European stocks ticked up on Thursday as traders took heart following an overnight rally on Wall Street, and the Bank of England raised interest rates in line with market expectations.
Europe’s region-wide Stoxx 600 was 0.1 per cent higher, recovering from two successive down days, led higher by strong healthcare sector performance. France’s Cac index rose 0.3 per cent.
Investors were encouraged overnight by US inflation data that came in slightly weaker than expected, bolstering traders’ belief that the Federal Reserve may soon halt its rate-tightening campaign.
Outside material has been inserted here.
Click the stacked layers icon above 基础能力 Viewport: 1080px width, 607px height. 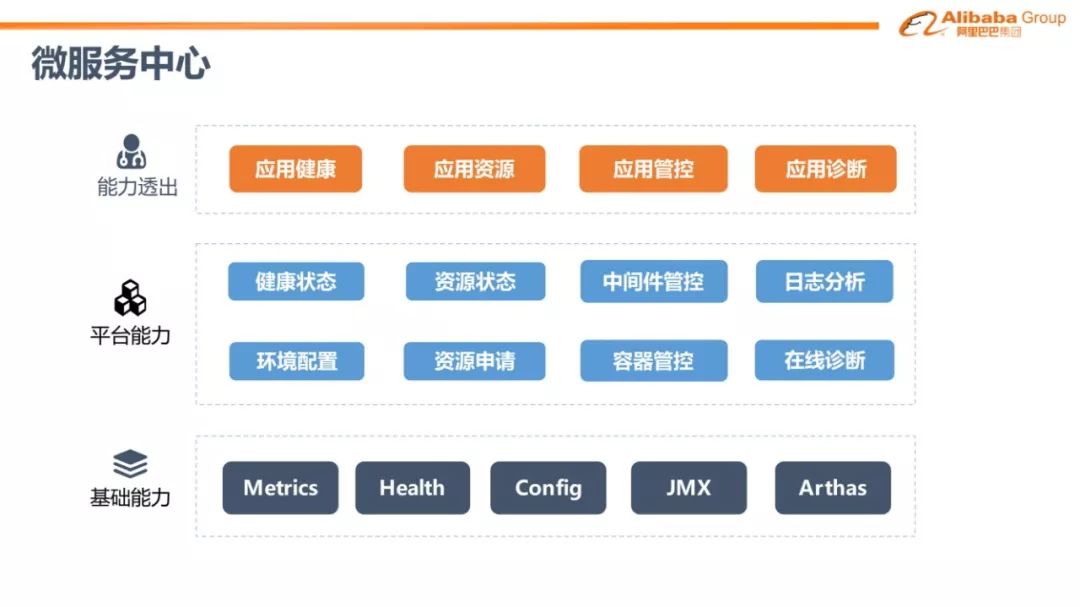tap(130, 464)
The tech-heavy Nasdaq Composite added 1 per cent on Wednesday to close at its highest level since June. Lower rates increase the appeal of companies that promise long-term growth. Contracts tracking the S&P 500 and the tech-heavy Nasdaq were both flat ahead of the New York open on Thursday.
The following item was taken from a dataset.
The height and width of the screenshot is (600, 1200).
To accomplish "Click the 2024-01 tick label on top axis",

London’s FTSE 100 was down 0.4 per cent after the Bank of England raised its benchmark rate for the 12th consecutive time, by 0.25 percentage points to 4.5 per cent, as was anticipated by markets.
“Stubbornly high inflation, continued tightness of the labour market and further rate hikes by other major central banks have left the Bank of England with no choice but to raise its benchmark interest rate again”, said Yael Selfin, chief economist at KPMG UK. Traders expect rates to peak at 4.75 per cent in September.
The pound edged up against the dollar after the announcement, reversing earlier losses, to trade 0.3 per cent higher on the day at $1.26.
Meanwhile, uncertainty over the US debt ceiling continues to cast a shadow over markets after US Treasury secretary Janet Yellen warned earlier this month that the government could run out of money as soon as June 1.
Former US president Donald Trump on Wednesday urged Republican lawmakers to let the US default on its debts unless Democrats capitulate to demands for “massive” spending cuts. The yield on the interest rate-sensitive two-year Treasury rose 0.02 percentage points to 3.91 per cent, while the yield on the 10-year note was flat at 3.42 per cent.
Asian equities struggled for direction after weak inflation data in China pointed to weakening demand, but traders hoped the similarly soft US data would support stock market valuations. Chinese consumer price inflation slowed to its weakest level in two years.
Hong Kong’s Hang Seng index shed 0.2 per cent, while Japan’s Topix declined 0.3 per cent. China’s CSI 300 added 0.1 per cent and South Korea’s Kospi rose 0.4 per cent.